En kijk of je dat gaat herkennen. En dat is wat wij elke donderdagochtend doen. Dat doen we naar aanleiding van een thema en nu volgen we weer de thema's van de Nederlandse Gebarenchallenge. Dat hebben we een hele tijd niet gedaan, maar dat doen we nu wel weer. Er zijn meerderen die ook de cursus zijn gaan doen, die deden met ons al mee, maar deden nog niet de cursus en dat doen ze nu wel. De Nederlandse Gebarenchallenge. Dat thema kunnen we aanhouden.
En rondom die 10 woorden kunnen we er ook nog andere woorden bij doen, want de mensen die al langer meedoen, vinden het ook leuk om andere gebaren er nog bij te leren. Want die kennen die 10 gebaren vaak al. En we doen heel vaak een spelletje. Ik heb verschillende vormen, verschillende manieren om het gebaren leren zo leuk mogelijk te maken. En neem de ene keer een spelletje mee en de andere keer weet ik een spelletje uit mijn hoofd wat we zo kunnen doen met elkaar. Het is zó enorm leuk!
Juist die afwisseling, juist door zo veel verschillende gebaren steeds langs te laten komen. Verschillende thema's ook. Ja!
Wat ik zeg: het is elke donderdagochtend weer een feestje wat we doen! Dus 'Praten met je handen'. Stel dat je nog een keer wat nieuws wilt leren?
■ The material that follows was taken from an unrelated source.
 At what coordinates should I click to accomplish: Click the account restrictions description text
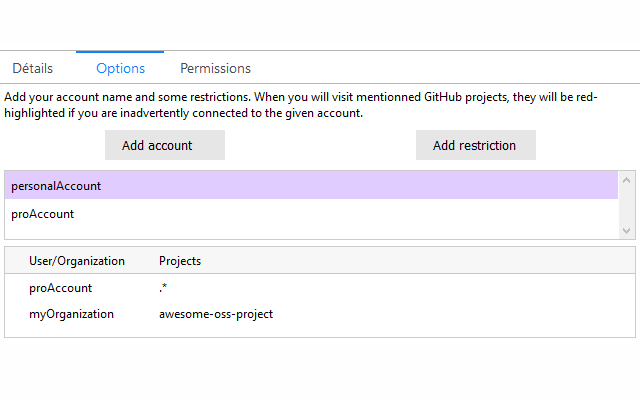coord(300,104)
Ik kan je het van harte aanraden, ga meedoen met een cursus, dat kan ook ergens anders zijn: bij de GGMD, er zijn online, op verschillende manieren kun je gebaren gaan leren. Je kunt een keer naar een gebarenweekend gaan. Er zijn heel veel mogelijkheden. Dus als jij het lef hebt en je wil iets nieuws leren? Ga het vooral doen! 'Praten met je handen'. Nou!
Dit was aflevering 9. Van de podcast 'Evenwicht, je leven'. Dank je wel voor het luisteren en tot de volgende keer!